The problem with web apps is that the user doesn't really have any control over updates. With a regular app you can verify a version and stick to it. The web version can change at any point with no notice.
Additionally, a regular app can be signed by a key from the developers that you can verify. With a web app you don't even know if it comes from the developers or if you're being MITM-ed because someone managed to get a SSL certificate for your domain. The certificate isn't the only angle of attack either, your CDN or hosting provider might be hacked. Yes the CDN that hosts the regular app can also be hacked, but that will only work against brand new users, because existing users can already know the signing key and the hacked binary won't have the correct signature.
Well, for traditional Linux desktop apps, the distribution audits the code + ships the binaries.
For app store based distribution, the developers can set up a deterministic build, and end users can verify the checksum of the package matches the developer’s published source code (signal supports this).
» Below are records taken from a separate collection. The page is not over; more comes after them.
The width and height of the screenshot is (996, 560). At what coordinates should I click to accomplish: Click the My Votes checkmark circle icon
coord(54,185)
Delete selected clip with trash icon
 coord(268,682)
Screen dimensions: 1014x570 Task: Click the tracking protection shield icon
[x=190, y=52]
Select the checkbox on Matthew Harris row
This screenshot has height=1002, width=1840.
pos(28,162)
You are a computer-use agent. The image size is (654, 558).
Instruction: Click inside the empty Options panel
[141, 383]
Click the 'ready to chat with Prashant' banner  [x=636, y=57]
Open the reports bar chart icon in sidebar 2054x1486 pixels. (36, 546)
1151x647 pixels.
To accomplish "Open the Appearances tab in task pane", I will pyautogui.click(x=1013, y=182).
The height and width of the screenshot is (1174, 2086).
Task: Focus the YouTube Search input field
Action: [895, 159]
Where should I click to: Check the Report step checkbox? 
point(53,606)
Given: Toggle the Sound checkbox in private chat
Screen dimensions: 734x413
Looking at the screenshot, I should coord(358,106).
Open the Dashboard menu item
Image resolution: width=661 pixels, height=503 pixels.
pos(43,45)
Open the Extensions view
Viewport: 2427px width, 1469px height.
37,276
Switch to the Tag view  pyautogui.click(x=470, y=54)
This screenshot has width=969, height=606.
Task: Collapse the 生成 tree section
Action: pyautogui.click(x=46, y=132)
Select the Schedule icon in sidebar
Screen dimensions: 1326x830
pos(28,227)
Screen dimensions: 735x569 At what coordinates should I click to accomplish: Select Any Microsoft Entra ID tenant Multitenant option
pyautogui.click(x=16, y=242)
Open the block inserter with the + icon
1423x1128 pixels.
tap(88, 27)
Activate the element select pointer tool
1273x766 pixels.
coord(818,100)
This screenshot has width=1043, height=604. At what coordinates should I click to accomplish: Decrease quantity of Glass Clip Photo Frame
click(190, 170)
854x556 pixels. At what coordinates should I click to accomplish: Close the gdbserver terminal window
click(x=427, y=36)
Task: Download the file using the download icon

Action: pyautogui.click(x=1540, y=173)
The distribution can alter your browser/kernel/...'s code anyway. So you are not adding a compromise vector by using one more package provided by the distribution, as opposed to getting the package from a third-party.
Even for closed source apps, reverse engineering efforts (for sufficiently popular binaries) often find backdoors. This sort of auditing only works because each end user gets the same binary blob. (And if not, there’s a reasonably high likelihood of detection.)
(A malicious employee could do such a thing, or you could be legally obligated to do so in order to continue operating in certain jurisdictions.)